Remarks by President McAleese at the 40th Anniversary of the Irish Association of Social Workers
Dublin, Friday, 17th June, 2011
Dia dhíbh a chairde, thank you for your warm welcome and I’d particularly like to thank Ineke Durville, President of the Irish Association of Social Workers for her kind invitation to join your 40th Anniversary celebrations.
Martin Luther King Jr. suggested that ‘Life's most urgent question is: What are you doing for others?’ Well, with confidence we can say that each and every person in this room today lives the answer to that question for you have made the care of the most vulnerable “others” your life’s vocation. Yours is a profession and an academic discipline that works to address the individual and collective brokenness that in so many ways conspires to prevent the full flowering of the potential of human beings and human societies.

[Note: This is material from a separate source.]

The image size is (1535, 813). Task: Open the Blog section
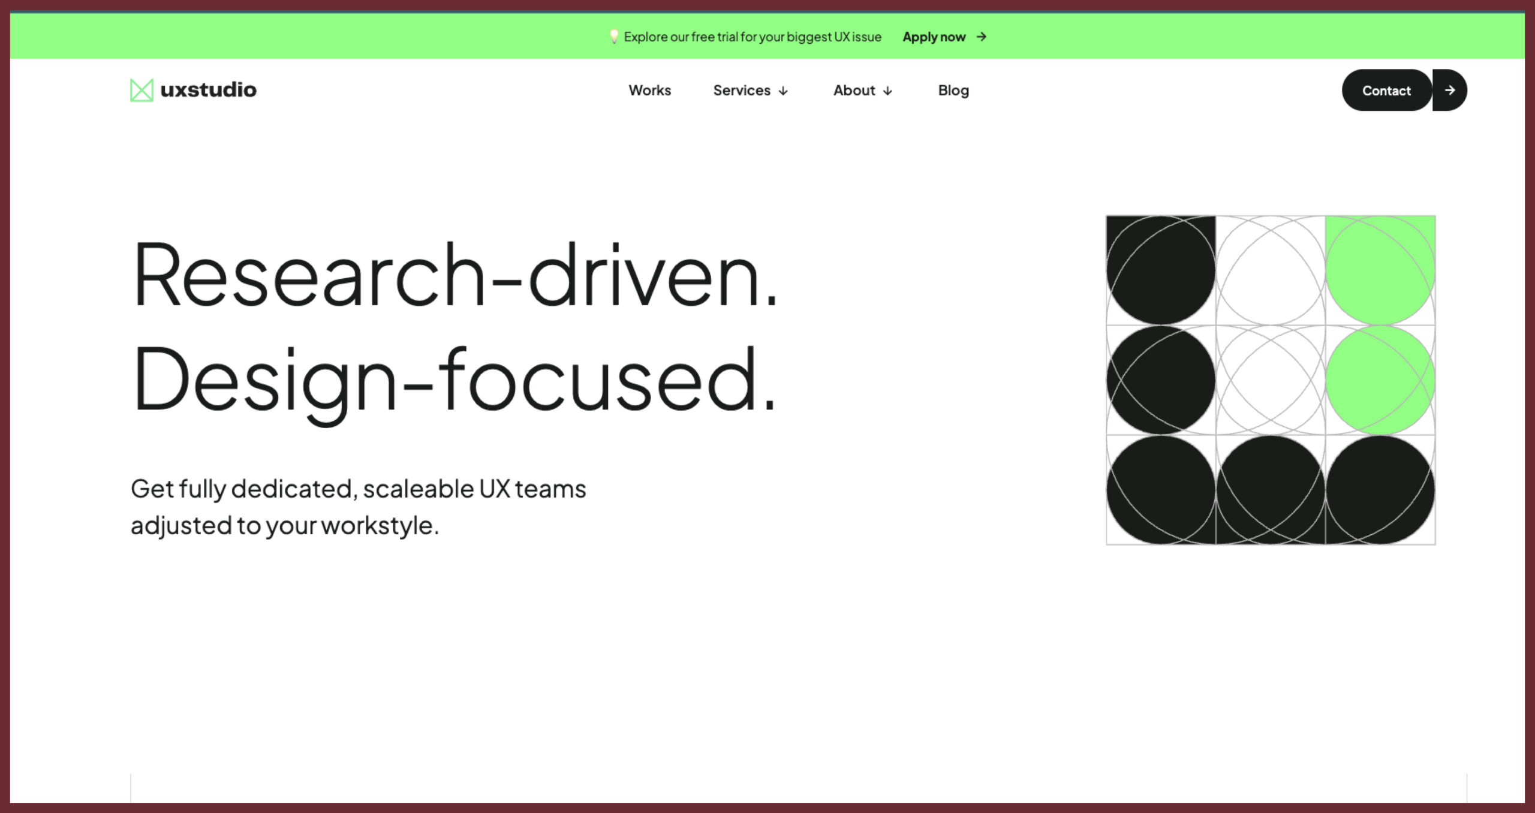(953, 90)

Your field and clinical work brings practical help where it is needed. Your scholarly analysis distils the wisdom gleaned from practice and research and develops it into the information and insight that we need to improve the quality of life for our citizens and our country.
You are acquainted with life at its most fragile, tortuous and chaotic. You deliberately choose to place yourselves into that messy arena so that with the help of your skills, experience and the tools at your disposal, some kind of workable pathway through the disarray can be found. You offer the prospect of structured, professional and effective action in situations that families, friends and communities often think are beyond their coping skills. The complexity of those situations and the high level of judgement needed to circumnavigate them are evident in the huge spectrum of work settings you operate in each day and the volume of people and services you have to engage with to get the work done. You work with or through statutory, voluntary and community social services; you engage with adoption agencies, child and family centres, community development projects, counselling services, child protection services, learning disability services, mental health services, hospitals and clinics, the probation service, an Garda Síochána, the Health Service Executive and Local Authorities. You work with individuals, with families, groups and communities and always where you work you are challenged to be a source of problem solving and positive change.

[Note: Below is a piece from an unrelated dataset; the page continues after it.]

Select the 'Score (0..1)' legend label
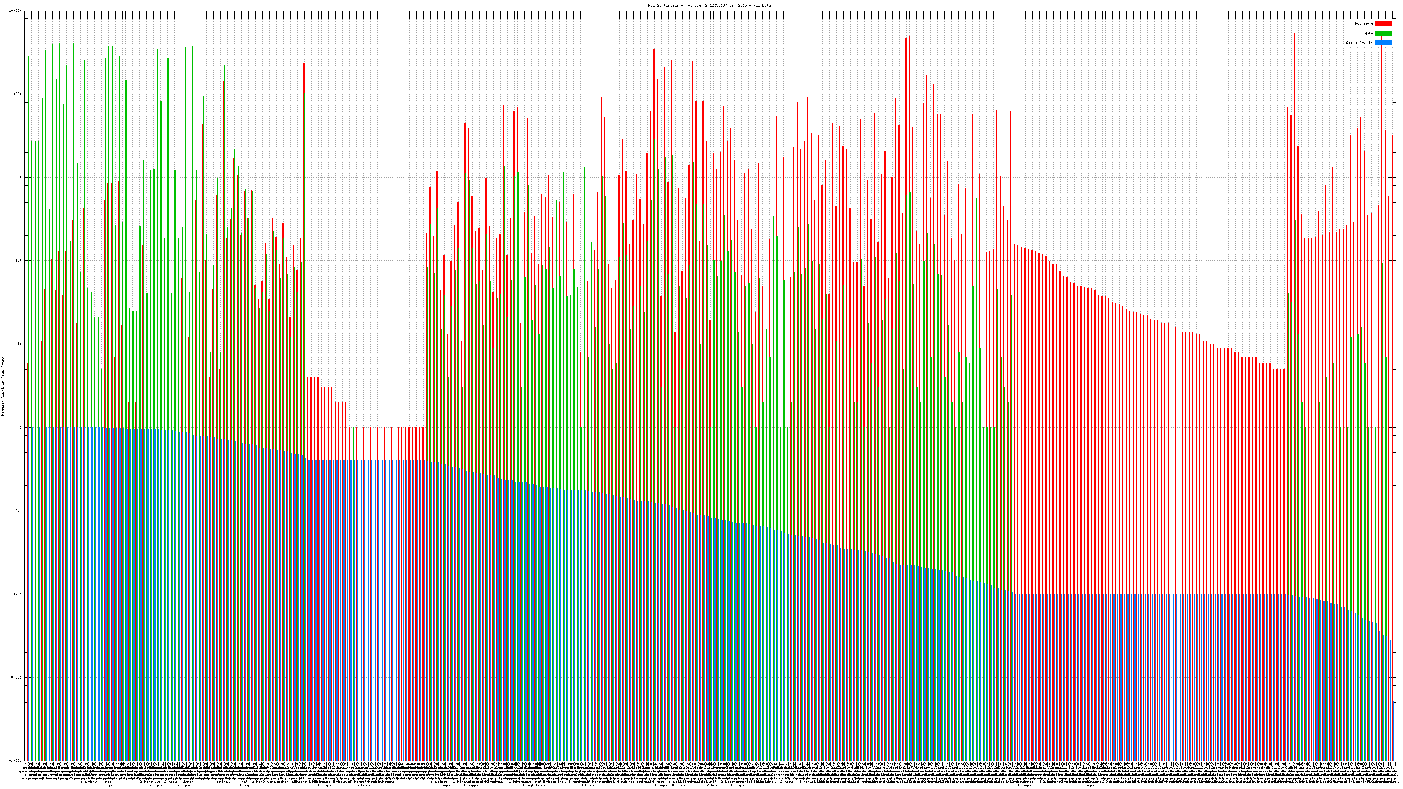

The impact your members have had on the lives of individuals, families and our society as a whole is very difficult to measure with any degree of accuracy but we do know that over the forty years since this Association was founded the impact of your work has been life-altering and life-enhancing for many people. You have had your successes and your disappointments. You have accompanied men, women and children through very tough parts of their life journey. You have championed the changes that are needed to prevent or mitigate the effects of dysfunction. You have educated our society about social justice and you have vindicated the need for supportive interventions in lives that are beset by great difficulties.
Those who established this association in 1971, including your first President, the late Ms. Maureen Murphy, set good foundations. They could not have foreseen everything that lay ahead for there have been many different Irelands during these forty years and plenty of people and problems clamouring for the attention of social workers.
There are systemic barriers, inequities and injustices that continue to blight the lives of some of our citizens. There are personal circumstances and calamities that impact dreadfully on lives no doubt compounded by the impact of economic recession in recent years.
There can be no doubting the difficult and attritional nature of the job that you do today, nor the complexity and sometimes intractability of the challenges that you face. The solidarity offered by this Association is part of the network of support and re-energising you need to keep on going, to persevere and to stay fresh in your enthusiasm for this profession.
Conferences like this allow you to exchange best practice, learn of new developments, hear expert speakers, assess new ideas and issues, take pride in achievements and build the kind of robust professional links, nationally and internationally that will be needed to get through the next forty years successfully.
An important characteristic of the Irish Association of Social Workers is that it continues to operate on a voluntary basis and that brings under the one roof the rawest recruit and the most seasoned senior social workers. Today there is time for celebration, reflection and future planning. The insights you share here have the capacity to transform the decade between now and your fiftieth celebrations. I wish you well in them knowing that what you do strengthens us as a civic society and as a caring community.
I congratulate the Association’s over 850 members and thank each one of you for stepping up and taking personal responsibility, for not simply the social work profession in Ireland but social justice in Ireland.